Colin Woodard: Regional cultures distorted by federal government’s treatment

by Ben Rodgers, managing editor

The idea of red states and blue states, or even one singular United States of America is non-existent, Colin Woodard explained at the Iowa History Center lecture at Simpson.

As he laid out in his most recent book, American Nations: A History of Eleven Rival Regional Cultures, there are 11 distinct regions each with differences which help to understand our nations history, national identity and the current political climate, which he claims is ideological as much as it is geographical.

“We all know regionalism is important,” Woodard said. “Even in this Tea Party era a place like Maine or Mississippi might as well be on separate planets in terms of religious values, political priorities, ideas about the role of government, the balance between church and state and even the meaning of important words in the American lexicon as freedom.”

In his lecture Woodard argues that America is just as divided as Europe, saying the cultural regions in the country are more diverse and share fewer values in common than any two countries in the European Union.

Woodard said the issue with the ideas we have of regions come from those set by the federal government such as the Midwest or the Northeast.

“This approach distorts and dilutes the true role of these regional cultures because it misses the true cultural fissures which have been historically based, consistent through the centuries and rarely respect state or international boundaries,” Woodard says.

In his lecture Woodard laid the elven different regions of America as: Yankeedom, New Netherland, The Midland, Tidewater, Greater Appalachia, The Deep South, El Norte, The Left Coast, The Far West, New France and the First Nation.

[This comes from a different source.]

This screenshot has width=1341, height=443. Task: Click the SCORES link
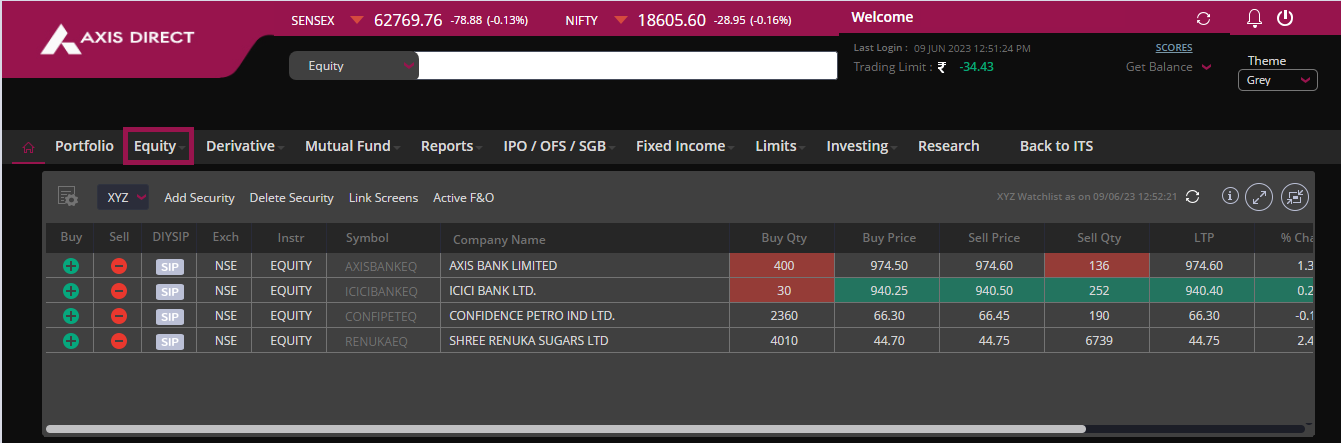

Woodard points out that the original settlers were all from distinct parts of England as well as other European countries, making each colony different when it comes to their own outlook on religious freedom, politics and societal characteristics.

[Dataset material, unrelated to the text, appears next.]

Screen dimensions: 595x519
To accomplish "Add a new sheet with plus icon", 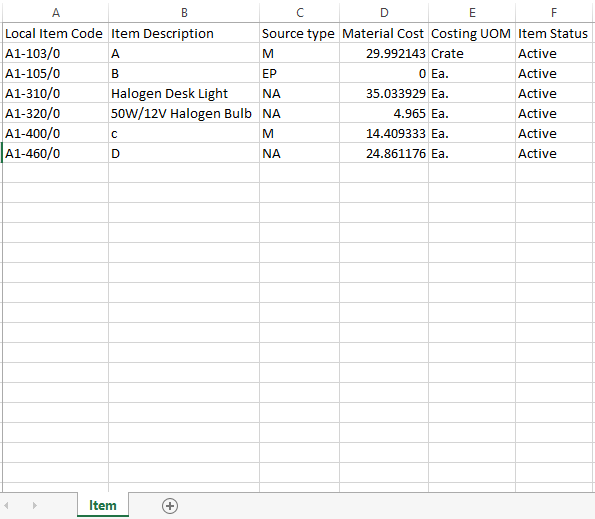I will [170, 506].
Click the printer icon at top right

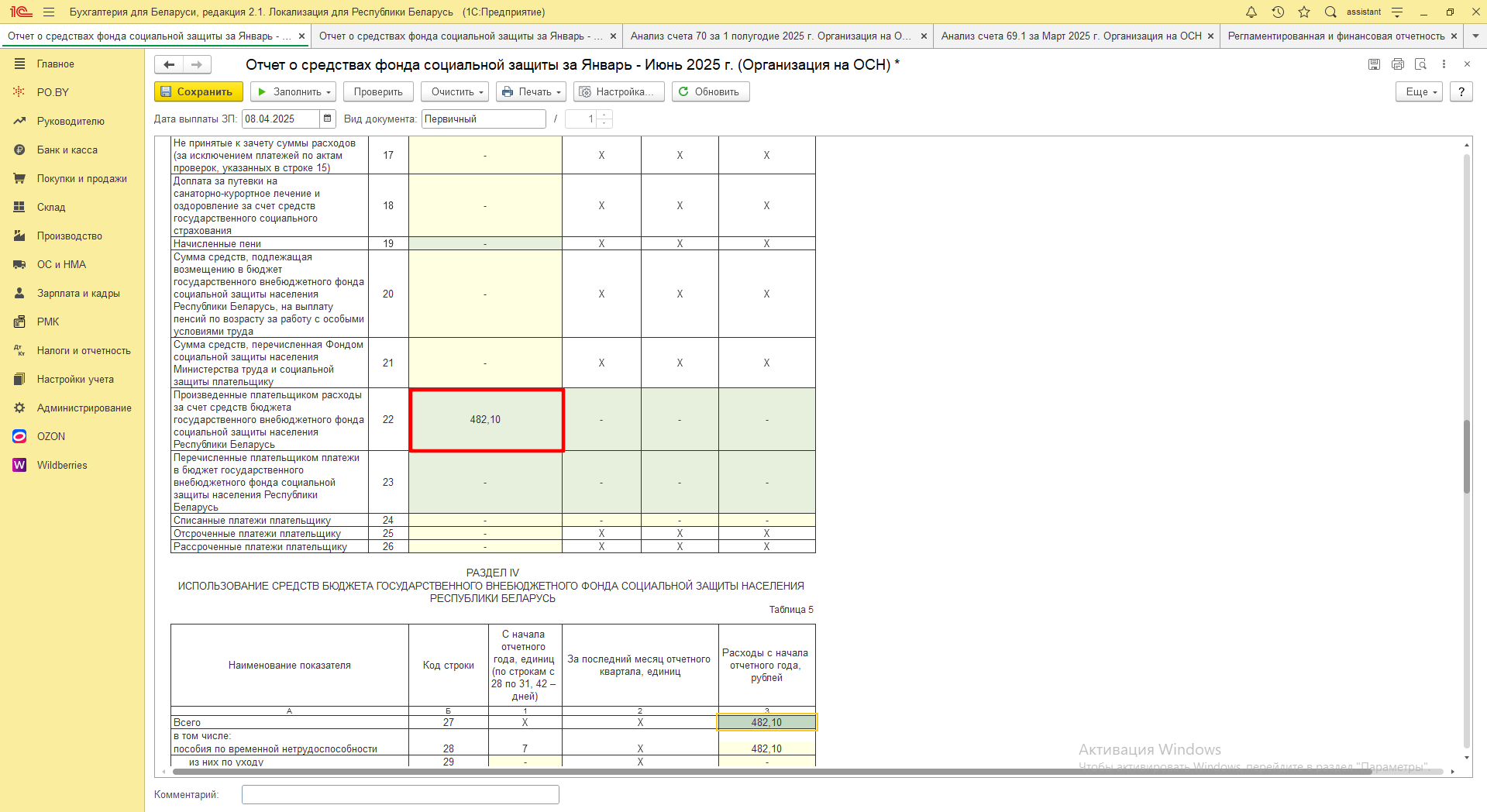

In the map Woodard used to show the separation of these cultural nations, Iowa lands mostly in the Midlands with the northern most counties falling into Yankeedom.

Woodard said culturally, Yankeedom prides education, intellectual achievement and community over individualism. Varying from Yankeedom, the Midlands prides itself as America’s great swing region who believe in peoples inherent goodness.

Woodard said the effects of these cultural nations on America’s history have been extremely profound playing roles in major historical events such as the Revolutionary War, the Constitutional Convention, the Civil War, the culture and civil rights wars of the 1960s and any hotly contested presidential elections.

“The point is there has never been one America, there have been several of them and today there are eleven,” Woodard said.